Most of the objective evidence on the subject, however, points to the latter:
http://www.nesl.edu/userfiles/file/lawr ... /crane.PDF
In 1976, the Law School Admission Council published the results of a study by Stephen P. Klein and Frederick M. Hart supporting the idea that factors other than substantive knowledge affect essay grades. One factor that correlated highly with success on law school essay examinations was legible handwriting. Another leading indicator of higher grades was length. Longer answers were viewed by law professors as better.
Law schools have an obligation to use the most accurate and internally consistent, or reliable examination methods. The essay exam is inherently capricious not only because of the number of subjective factors used in scoring that influence the student's overall grade; but also because they compare law students based on too few samples of each student's knowledge of a given domain of material to be reliable or statistically valid.
The traditional law school essay exam is mathematically unsound and unable to consistently measure the law student's proficiencies within the law school's curriculum. This is due to an inability to either accurately sample the same amount of material or to render the same number of samples of a given domain of material as an objective exam can within a comparable time period. Therefore, single-shot essay exams used to measure numerous domains of information within each larger law school subject are notoriously subjective and unreliable. Accordingly, they are also invalid for their intended purpose. This is especially true given the enormous importance placed on the results of law school essay examinations and because those results are used to compare students' performances.

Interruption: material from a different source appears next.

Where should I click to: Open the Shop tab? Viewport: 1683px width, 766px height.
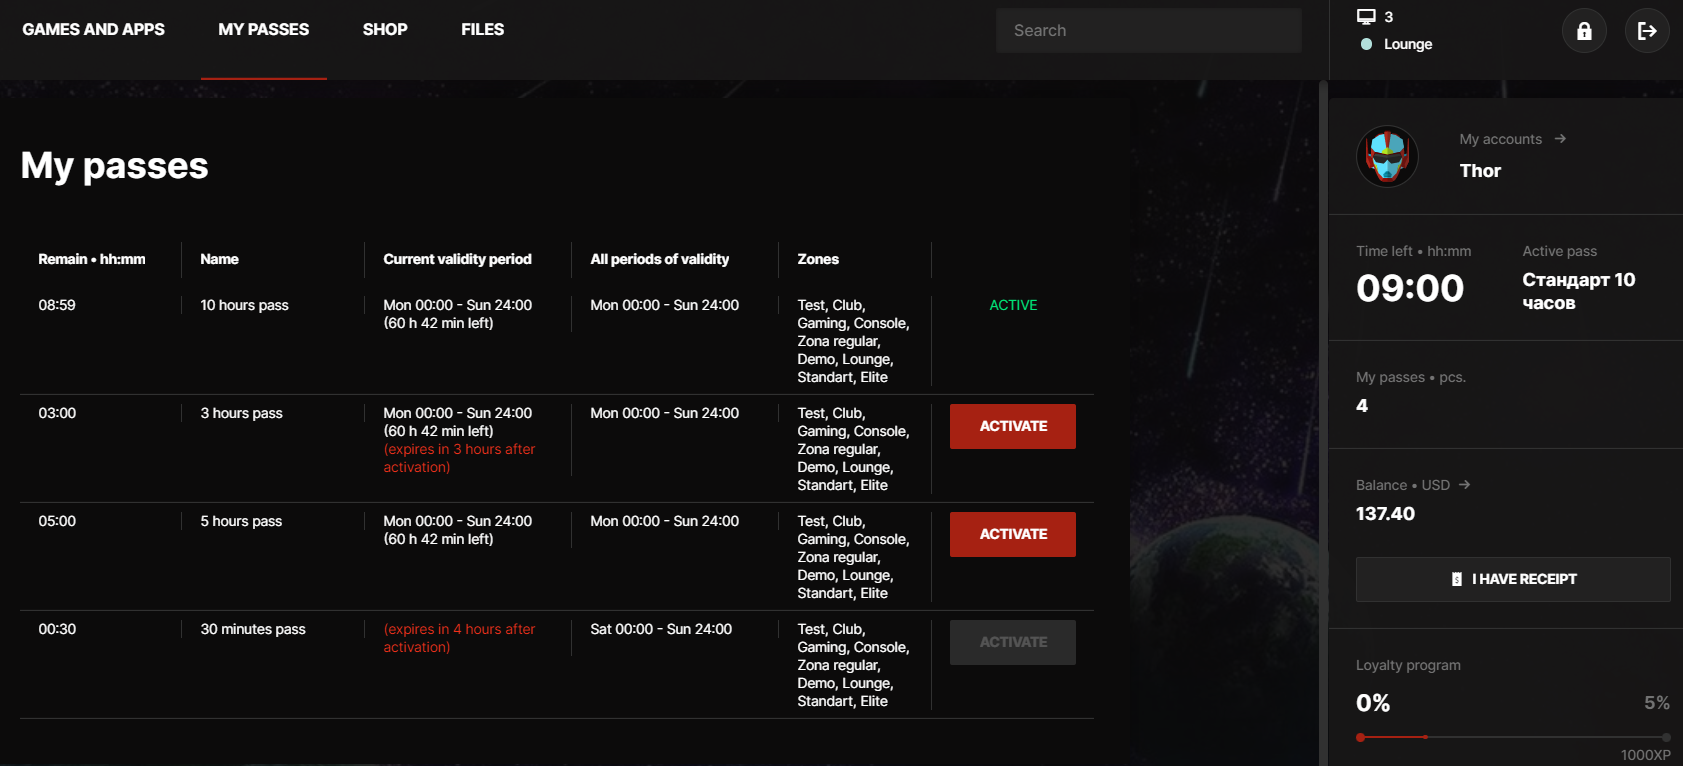coord(385,30)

The essay exam format is inherently incapable of affording law students an adequate opportunity to demonstrate proficiency in an entire subject. It is infeasible for the professor to draft an essay exam that is capable of sampling a sufficient quantity of information from various the domains of a complex subject. If the professor were to draft successfully an essay examination that was lengthy enough to contain enough questions for the examination to be considered valid, it would be impossible for the student to actually complete the examination within normal time constraints; and various physical and psychological phenomenon would hinder the students ability to perform well during the course of completing such an arduous task. Critics of essay examinations doubt that their unreliability can be lowered to a level that makes them valid.
Like I've said before, since this study was done, SoftTest has eliminated the handwriting problem, but the fact that exams are now done on computers just mean that typing speed has taken its place.

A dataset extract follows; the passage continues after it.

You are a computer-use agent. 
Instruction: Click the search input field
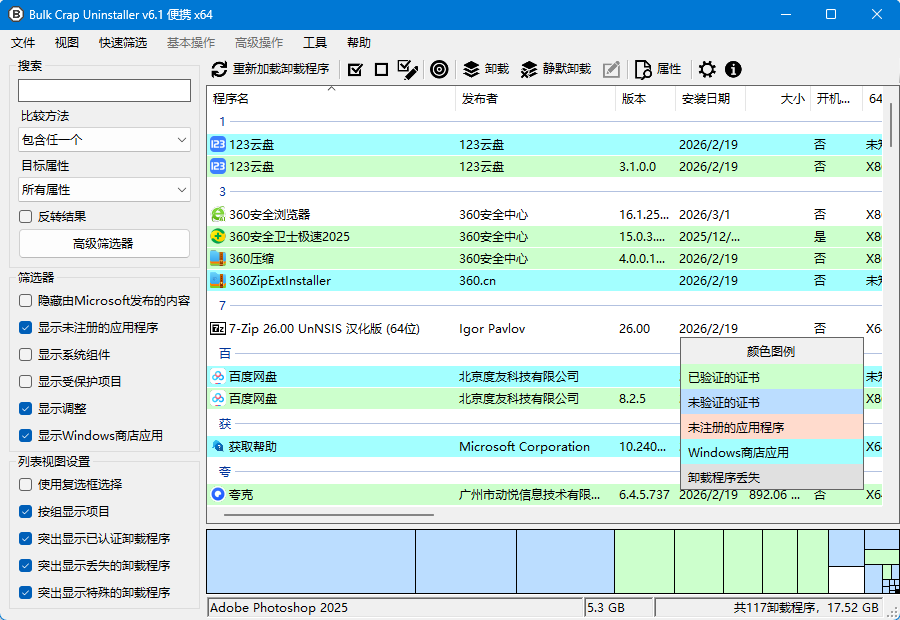(104, 91)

If you look at page 850 on this Google Book link, you'll see more details about what this study found:
http://books.google.com/books?id=XQgrjw ... dy&f=false
Law exam essay grades are best predicted by a combination of a) word count and b) a layman's impression of correctness (in this case, two English majors who never went to law school and had no knowledge of the law were the "laymen"). So basically, if you can write a lot of words and impress an English major, you're in good shape, whether you know the law or not. Both these factors combined predicted about 50% of the grading variance (r = .70). That's a huge number. And, as the authors note, its artificially low, because they only had two English majors give ratings, which depressed inter-rater reliability, which in turn artificially depressed that variable's validity measure.
Basically, if you had a bigger group of English majors give ratings, you could predict nearly 60% of a law exam's grade based only on those ratings alone and word count. And none of those factors have anything to do with knowing and applying the law, since the English majors never took a single law class in their life. And knowing/applying the law is what law exams are supposedly measuring.

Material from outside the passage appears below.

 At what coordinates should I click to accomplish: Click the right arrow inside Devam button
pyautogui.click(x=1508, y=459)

The study does note that LSAT predicts something like 16 additional percentage points of variance, but at most schools where the top 51% of the class is jammed into an LSAT range of about 2-3 points, this measure of intelligence probably loses a lot of its predictive power.
Overall, we're talking about not much more than one third of your law exam grade is actually knowing and applying the law--at best. The rest is word count and writing ability. If you can crank out 7-8K words in three hours, and it's at least superficially good writing, you're probably in good shape.
Thus are the risks of this law school gamble--and that's exactly why effort and intelligence, no matter how high, are no guarantees that you will succeed.